Texas women sued for wrongful death after aiding in abortion

March 11, 2023 GMT
FILE - Linda Banes, left, and Ethelene Marshall stand with anti-abortion demonstrators as they gathered to sing and pray outside Planned Parenthood in Houston, June, 24, 2022, after the U.S. Supreme Court overturned Roe v Wade. Three women in Texas are being sued for wrongful death by a man who claims they helped his now-ex-wife obtain medication for an abortion. In a lawsuit filed late Thursday, March 9, 2023, in Galveston County, Texas, Marcus Silva alleges assisting in a self-administered abortion is tantamount to aiding a murder. (Brett Coomer/Houston Chronicle via AP, File)
FILE - Linda Banes, left, and Ethelene Marshall stand with anti-abortion demonstrators as they gathered to sing and pray outside Planned Parenthood in Houston, June, 24, 2022, after the U.S. Supreme Court overturned Roe v Wade. Three women in Texas are being sued for wrongful death by a man who claims they helped his now-ex-wife obtain medication for an abortion. In a lawsuit filed late Thursday, March 9, 2023, in Galveston County, Texas, Marcus Silva alleges assisting in a self-administered abortion is tantamount to aiding a murder. (Brett Coomer/Houston Chronicle via AP, File)

AUSTIN, Texas (AP) — Three women in Texas are being sued for wrongful death by a man who claims they helped his now-ex-wife obtain medication for an abortion. It’s another test of state-enforced bans since the U.S. Supreme court overturned the Roe v. Wade decision.

In a lawsuit filed late Thursday in Galveston County, Marcus Silva alleges assisting in a self-administered abortion is tantamount to aiding a murder. Silva is seeking $1 million in damages.

The woman who took the medication in July — weeks after the Supreme Court struck down the constitutional right to abortion that had been in place since 1973 — is not named in the lawsuit. Texas law protects women who get an abortion from being held liable.

Abortion rights groups condemned the lawsuit, calling it an intimidation tactic.

“This is an outrageous attempt to scare people from getting abortion care and intimidate those who support their friends, family, and community in their time of need,” Autumn Katz, a lawyer with the Center for Reproductive Rights, said Friday in a statement. “The extremists behind this lawsuit are twisting the law and judicial system to threaten and harass people seeking essential care and those who help them.”

Silva is being represented by Jonathan Mitchell — a former Texas solicitor general who helped create one of the state’s abortion bans — attorneys from conservative legal group Thomas More Society and state Rep.
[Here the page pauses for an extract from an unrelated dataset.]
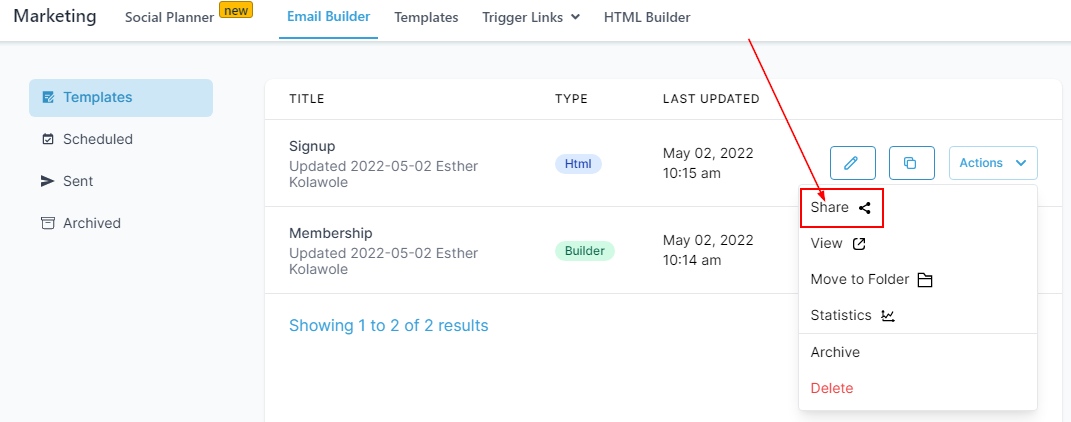This screenshot has width=1071, height=422.
Task: Open the Membership template title
Action: pyautogui.click(x=330, y=233)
Briscoe Cain, a Houston-area Republican.

“Anyone involved in distributing or manufacturing abortion pills will be sued into oblivion,” Cain said in a statement from the attorneys.

According to the lawsuit, the manufacturer of the pills will also be named as a defendant once it is identified in the discovery process.

The lawsuit claims it has text messages from among the women discussing how to obtain medication that could induce an abortion and how to aid the woman who was pregnant in planning to take the medication.

Lawsuits challenging abortion restrictions have arisen across the U.S. as clinics have shuttered in Republican-dominated states. Earlier this week in Texas — which has one of the strictest bans in the country, outlawing the procedure in nearly every case with the exception of medical emergencies — five women who said they were denied abortions even when pregnancy endangered their lives sued the state.